Start of Document text
Kinds of algorithmic differentation

  • Source transformation: Fortran code in, Fortran code out

    • Duplicates compiler features, usually incomplete language coverage

    • Produces efficient code

  • Operator overloading: C++ types

    • Hard to vectorize

    • Loops are effectively unrolled/inefficient

  • Just-in-time compilation: tightly coupled with compiler

    • JIT lag

    • Needs dynamic language features (JAX) or tight integration with compiler (Zygote, Enzyme)

    • Some sharp bits

Forward or reverse?

It all depends on the shape.

  • One input, many outputs: use forward mode

    • “One input” can be looking in one direction

  • Many inputs, one output: use reverse mode

    • Will need to traverse execution backwards (“tape”)

    • Hierarchical checkpointing

  • Small intermediate results?

    • Break into pieces and use forward/reverse for the smaller pieces.

  • About square? Forward is usually a bit more efficient.

Can you differentiate an algorithm?

  • Input \(c\), output \(x\) such that \(f(x,c) = 0\)

  • Input \(A\), output \(\lambda\) such that \(A x = \lambda x\) for some nonzero vector \(x\)

  • Input buffer, output sha256(buffer)

Ill-conditioned optimization

\[ L(c; x, y) = \frac 1 2 \lVert \underbrace{f(x, c) - y}_{r(c)} \rVert_{C^{-1}}^2 \]

Gradient of \(L\) requires the Jacobian \(J\) of the model \(f\).

\[ g(c) = \nabla_c L = r^T \underbrace{\nabla_c f}_{J} \]

We can solve \(g(c) = 0\) using a Newton method

\[ g(c + \delta c) = g(c) + \underbrace{\nabla_c g}_H\delta c + O((\delta c)^2) \]

The Hessian requires the second derivative of \(f\), which can cause problems.

\[ H = J^T J + r^T (\nabla_c J)\]

Newton-like methods for optimization

Solve

\[ H \delta c = -g(c) \]

Update \(c \gets c + \gamma \delta c\) using a line search or trust region.

  • Gauss-Newton: \(H = J^T J\)

  • Levenberg-Marquardt: \(H = J^T J + \alpha I\)

Outlook

  • The optimization problem can be solved using a Newton method. It can be onerous to implement the needed derivatives.

  • The Gauss-Newton method is often more practical than Newton while being faster than gradient descent, though it lacks robustness.

  • The Levenberg-Marquardt method provides a sort of middle-ground between Gauss-Newton and gradient descent.

  • Many globalization techniques are used for models that possess many local minima.
End of Document text
_Study questions:_
1 > Transcribe the passage of the notes on algorithmic differentiation that begins with the words containing "We can solve" and ends with "can cause problems.".
2 > Answer from the notes on algorithmic differentiation:
(a) Which mode is recommended when there are many inputs and one output?
(b) What form of \(H\) does the Levenberg-Marquardt method use?
(c) Which kind of algorithmic differentiation is said to produce efficient code?
3 > Carry the notes on algorithmic differentiation further, beginning after their final bullet point.
The items that come after the notes on algorithmic differentiation have no connection to them.
Start of Material shown
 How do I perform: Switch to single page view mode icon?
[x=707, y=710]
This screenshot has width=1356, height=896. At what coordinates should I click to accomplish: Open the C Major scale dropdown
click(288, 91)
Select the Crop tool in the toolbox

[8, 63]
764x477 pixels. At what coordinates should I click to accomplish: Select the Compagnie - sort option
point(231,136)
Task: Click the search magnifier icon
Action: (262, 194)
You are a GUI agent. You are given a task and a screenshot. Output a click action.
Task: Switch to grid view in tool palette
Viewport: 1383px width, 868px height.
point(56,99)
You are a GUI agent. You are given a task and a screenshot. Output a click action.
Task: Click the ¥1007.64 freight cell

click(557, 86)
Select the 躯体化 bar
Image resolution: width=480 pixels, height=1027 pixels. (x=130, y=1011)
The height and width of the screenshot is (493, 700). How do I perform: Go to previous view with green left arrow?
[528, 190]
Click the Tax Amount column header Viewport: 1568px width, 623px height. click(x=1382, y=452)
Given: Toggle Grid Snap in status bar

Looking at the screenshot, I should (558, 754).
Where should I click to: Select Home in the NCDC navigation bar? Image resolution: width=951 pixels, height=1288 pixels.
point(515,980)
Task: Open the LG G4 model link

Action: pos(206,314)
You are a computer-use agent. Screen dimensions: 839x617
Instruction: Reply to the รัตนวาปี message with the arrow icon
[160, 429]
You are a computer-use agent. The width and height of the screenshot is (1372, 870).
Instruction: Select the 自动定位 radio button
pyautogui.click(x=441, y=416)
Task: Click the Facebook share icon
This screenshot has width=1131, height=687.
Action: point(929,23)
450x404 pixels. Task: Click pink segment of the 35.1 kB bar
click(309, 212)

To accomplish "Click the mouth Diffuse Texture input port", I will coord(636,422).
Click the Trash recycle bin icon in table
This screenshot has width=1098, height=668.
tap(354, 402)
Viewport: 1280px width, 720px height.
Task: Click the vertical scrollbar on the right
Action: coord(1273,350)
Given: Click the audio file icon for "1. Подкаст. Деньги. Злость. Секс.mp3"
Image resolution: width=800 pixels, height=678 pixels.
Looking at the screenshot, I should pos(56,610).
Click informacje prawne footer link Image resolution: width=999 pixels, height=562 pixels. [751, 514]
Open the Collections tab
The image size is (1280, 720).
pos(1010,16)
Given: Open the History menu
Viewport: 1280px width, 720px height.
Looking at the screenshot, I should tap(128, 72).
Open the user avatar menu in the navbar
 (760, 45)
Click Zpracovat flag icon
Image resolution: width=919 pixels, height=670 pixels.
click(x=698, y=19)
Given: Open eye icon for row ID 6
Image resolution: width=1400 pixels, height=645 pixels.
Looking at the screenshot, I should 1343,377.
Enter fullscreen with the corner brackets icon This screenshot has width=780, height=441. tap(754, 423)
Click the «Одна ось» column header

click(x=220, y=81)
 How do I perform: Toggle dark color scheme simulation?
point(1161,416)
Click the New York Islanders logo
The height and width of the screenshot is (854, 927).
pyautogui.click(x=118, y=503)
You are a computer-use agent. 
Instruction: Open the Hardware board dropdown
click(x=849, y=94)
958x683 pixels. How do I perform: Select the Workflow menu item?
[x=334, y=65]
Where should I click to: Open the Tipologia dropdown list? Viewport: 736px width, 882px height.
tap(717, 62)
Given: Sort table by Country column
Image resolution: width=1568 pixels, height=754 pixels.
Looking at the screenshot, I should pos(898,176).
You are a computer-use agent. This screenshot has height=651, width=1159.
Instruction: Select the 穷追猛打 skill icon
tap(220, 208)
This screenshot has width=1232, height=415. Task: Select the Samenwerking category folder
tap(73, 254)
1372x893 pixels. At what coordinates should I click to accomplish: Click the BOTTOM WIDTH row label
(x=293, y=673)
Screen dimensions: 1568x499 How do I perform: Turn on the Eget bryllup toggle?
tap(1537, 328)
End of Material shown
_Answers to each task:_
1 >
We can solve \(g(c) = 0\) using a Newton method

\[ g(c + \delta c) = g(c) + \underbrace{\nabla_c g}_H\delta c + O((\delta c)^2) \]

The Hessian requires the second derivative of \(f\), which can cause problems.

2 >
(a) Reverse mode.
(b) \(H = J^T J + \alpha I\).
(c) Source transformation.

3 >
  • One pervasive approach is stochastic gradient descent, where small batches (e.g., 1 or 10 or 20) are selected randomly from the corpus of observations (500 in our current example), and a step of gradient descent is applied to that reduced set of observations. This helps to escape saddle points and weak local minima.

  • Among expressive models \(f(x,c)\), some may converge much more easily than others. Having a good optimization algorithm is essential for nonlinear regression with complicated models, especially those with many parameters \(c\).

  • Classification is a very similar problem to regression, but the observations \(y\) are discrete, thus

  • models \(f(x,c)\) must have discrete output

  • the least squares loss function is not appropriate.

  • Why momentum really works

Team project workshopping

  1. Identify one or more software packages and execution environments that will be used.

  2. Identify one or more stakeholders in this problem space.

  3. Identify one or more decisions that depend on the use or behavior of the methods or software.

  4. What will you do?

  • Identify a test you can conduct to inform the decision. Think about the stakeholders and context.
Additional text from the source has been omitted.